Humans are not all that special.
We may be human, but we’re still animals.Steve Vai, “Liberty” (from the album “Passion and Warfare”)
Like animals, we do not expect things “out of the ordinary” to happen. Instead, we expect that tomorrow will be another day much like today, or at least much like a typical day for the season we are in. Even in the realm of scientific discovery, our so-called “scientific” method is based on probabliity statistics, basically assuming that if something is likely to happen in the here and now, it will probably also be likely to happen over there, again (soon). Our brains have developed to recognize patterns (via the repetitions we observe). The sun rises over and over again, rain comes from clouds, thunder follows lightning “… and they lived happily ever after” comes at the end of stories. We may never hear a different ending, because in that one out of the ordinary case, we simply won’t survive.
When Jimi Hendrix prouldly answered the questions “Are you experienced?” and even more poignantly “Have you ever been experienced?” with “Well, I have”, he was not referring to experiencing the age of 28, or 29, or whatever number beyond the meager age of 27. That is not to disqualify the large number of valuable insights he shared at that tender age. It just puts his insightful wisdom somewhat into perspective.
As I mentioned above, we are not very prone to seek out perspective. We are much more chill than that. If we see a piece of cornbread lying on the shelf, what would motivate us to go looking for another piece of cornbread somewhere else? Nature has always worked fine so far, why should tomorrow be any different?

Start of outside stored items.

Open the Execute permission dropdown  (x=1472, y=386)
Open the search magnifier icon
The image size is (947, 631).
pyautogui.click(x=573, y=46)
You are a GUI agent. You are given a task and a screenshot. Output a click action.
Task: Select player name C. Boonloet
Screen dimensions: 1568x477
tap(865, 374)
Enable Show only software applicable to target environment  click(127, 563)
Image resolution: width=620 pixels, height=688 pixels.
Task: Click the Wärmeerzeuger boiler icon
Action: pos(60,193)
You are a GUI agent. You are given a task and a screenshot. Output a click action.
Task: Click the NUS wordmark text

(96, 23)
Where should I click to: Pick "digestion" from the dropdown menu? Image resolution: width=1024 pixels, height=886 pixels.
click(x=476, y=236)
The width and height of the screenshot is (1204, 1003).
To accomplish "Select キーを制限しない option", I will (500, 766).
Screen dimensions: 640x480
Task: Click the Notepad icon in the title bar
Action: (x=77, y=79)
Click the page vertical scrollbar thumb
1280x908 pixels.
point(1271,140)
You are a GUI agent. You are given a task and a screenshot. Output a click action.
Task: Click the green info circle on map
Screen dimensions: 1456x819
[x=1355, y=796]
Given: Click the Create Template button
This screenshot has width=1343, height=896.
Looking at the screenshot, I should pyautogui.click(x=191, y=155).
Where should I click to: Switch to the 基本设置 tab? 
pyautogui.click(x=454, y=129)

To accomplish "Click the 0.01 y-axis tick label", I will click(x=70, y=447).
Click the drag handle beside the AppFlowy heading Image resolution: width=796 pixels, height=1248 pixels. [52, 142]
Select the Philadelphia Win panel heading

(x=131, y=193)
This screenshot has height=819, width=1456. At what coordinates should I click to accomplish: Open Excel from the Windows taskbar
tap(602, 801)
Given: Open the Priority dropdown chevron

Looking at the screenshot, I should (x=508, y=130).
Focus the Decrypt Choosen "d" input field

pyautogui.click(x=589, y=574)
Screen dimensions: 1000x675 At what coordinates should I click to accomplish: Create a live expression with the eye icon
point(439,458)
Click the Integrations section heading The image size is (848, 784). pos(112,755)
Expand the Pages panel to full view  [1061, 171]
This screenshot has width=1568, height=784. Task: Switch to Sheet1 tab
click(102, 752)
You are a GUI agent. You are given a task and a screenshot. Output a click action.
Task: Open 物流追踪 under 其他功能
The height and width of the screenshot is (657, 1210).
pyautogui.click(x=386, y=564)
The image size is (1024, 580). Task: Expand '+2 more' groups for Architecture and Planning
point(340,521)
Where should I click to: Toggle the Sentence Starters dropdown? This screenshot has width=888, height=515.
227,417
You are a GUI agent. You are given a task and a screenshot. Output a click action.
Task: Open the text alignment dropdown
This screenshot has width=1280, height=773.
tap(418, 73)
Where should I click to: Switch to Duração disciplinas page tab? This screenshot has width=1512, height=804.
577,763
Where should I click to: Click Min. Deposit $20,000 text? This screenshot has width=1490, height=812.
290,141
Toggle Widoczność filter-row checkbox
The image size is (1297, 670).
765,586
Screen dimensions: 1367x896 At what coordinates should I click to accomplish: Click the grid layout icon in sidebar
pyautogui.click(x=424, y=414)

Ah, well this is the point I have been waiting for: nature does provide us with some exceptional cases. Some of these cases seem so exceptional that you might wonder whether they are truly real facts or merely fantastic fictions. Holocaust deniers exist. QED
Likewise, liars exist. Crazy people exist. Manipulation is not beyond the realm of possibility … especially not if someone can “get rich quick” that way, maybe even without ever getting “caught“. Once upon a time, our elders used to tell us such stories — and for good reason, namely: to warn us about what might or at least what could happen.
Today, fiction and news are no longer quite as distinct as they once seemed to be. We are presented with documentation about so-called “facts” by machines which are portrayed as completely objective and as truth without any skepticism, doubt or perhaps even just plain reasonable thinking. To question a machine’s so-called “results” seems much like heresy.
Is that so? What if I were to provide some counter-factual evidence? Try this:
One of my friends maintains that it is pretty much useless for me to provide such evidence, or to appeal to rational thought, the scientific method or crap like that. He argues that people will gladly buy into a myth as long as believing that myth will make their life simpler, easier, more enjoyable, happy, fun or whatever.
Who can deny the willingness of lemmings to run off the edge of a cliff?